> _Data for the task_
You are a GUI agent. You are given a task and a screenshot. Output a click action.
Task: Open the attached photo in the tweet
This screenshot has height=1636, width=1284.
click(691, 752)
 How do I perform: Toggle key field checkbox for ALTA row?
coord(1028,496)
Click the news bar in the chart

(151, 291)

> _Goal of the exercise_
Copy the lines from the one with "Task: Open the attached photo in the tweet" through the last line of the material above, exactly as they are and with no others.

> _Response to this exercise_
Task: Open the attached photo in the tweet
This screenshot has height=1636, width=1284.
click(691, 752)
 How do I perform: Toggle key field checkbox for ALTA row?
coord(1028,496)
Click the news bar in the chart

(151, 291)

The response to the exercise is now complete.